Aus unserer Verantwortung als Schülergemeinschaft für die Schülerinnen und Schüler des des Landkreises Harburg wollen wir zusammen dafür Sorge tragen, dass Mobbing so selten wie möglich geschieht (Prävention), so früh wie möglich erkannt wird (Identifikation) und bei der Konfliktlösung (Intervention) so wenig wie möglich falsch gemacht wird.
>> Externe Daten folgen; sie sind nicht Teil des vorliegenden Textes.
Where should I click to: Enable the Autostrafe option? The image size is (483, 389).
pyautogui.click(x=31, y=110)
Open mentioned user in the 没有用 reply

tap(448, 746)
Hierzu ist es für Lehrer, Schüler und Eltern wichtig,

  • Mobbing von anderen Gewaltformen unterscheiden zu können
  • Mobbing als Gruppenereignis mit vielen Beteiligten verstehen zu lernen
  • Die Anzeichen erkennen zu lernen, die Mobbing bei den „Opfern“ zeigen kann
  • Die „Opfer“ verstehen zu lernen, die sich oft nicht an Erwachsene wenden
  • Welche Maßnahmen die Schulen bei Mobbing vorsieht
  • Wie Eltern betroffene Kinder unterstützen können.

 

Mobbing bedeutet, dass ein Mitschüler wiederholt, über eine längere Zeit und systematisch den negativen Handlungen von einem oder mehreren Tätern ausgesetzt ist und von diesen gedemütigt oder schikaniert wird. Es besteht dabei stets ein Ungleichgewicht der Kräfte zwischen Opfern und dem Täter (oder der Tätergruppe), das sich auf körperliche oder psychische Stärke beziehen kann. Der Kreisschülerrat will regelmäßig Schulungen des Kollegiums sowie die Schüler- und Klassensprecher bezüglich des Anti-Mobbingprojekt durchführen.
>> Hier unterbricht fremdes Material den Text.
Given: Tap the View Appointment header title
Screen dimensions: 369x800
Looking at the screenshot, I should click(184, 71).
Der Kreisschülerrat unterminnt Präventive Maßnahmen. Mobbing zum Thema machen für Schüler und Schülerinnen, Eltern und Lehrer. Dabei versuchen wir Sensibilisieren, Aufklärungsarbeit über Mobbing. Dabei gehen wir folgen fragen ein:

  • Was ist Mobbing?
  • Welche Folgen hat Mobbing?
  • Klassenregeln/Schulregeln gegen Mobbing (Klare Vereinbarungen aufstellen, klare Positionierung)
  • Ansprechpersonen/Anlaufstellen an werben (die man diskret und unauffällig kontaktieren kann)
  • Maßnahmen zur Förderung der Klassengemeinschaft
  • Maßnahmen zur Ich-Stärkung
  • Zwergenolympiade („Nur gemeinsam sind wir stark“)
  • Schulvereinbarung (für Schüler, Lehrer und Eltern verpflichtend, dann in modifizierter)
  • Verantwortungsvoller Umgang mit Medien, gegen Cybermobbing
  • Für Drogen- und Suchtpräventionsprogramm werben
  • Streitschlichterprogramm (Schulmediation) ausbauen und

Der Kreisschülerrat will mit den Projekten und Workshops das Mobbing bekämpfen. Leider kann niemand Mobbing komplett verhindern. Aber wir als Kreisschülerrat wollen den Mobbing verhindern.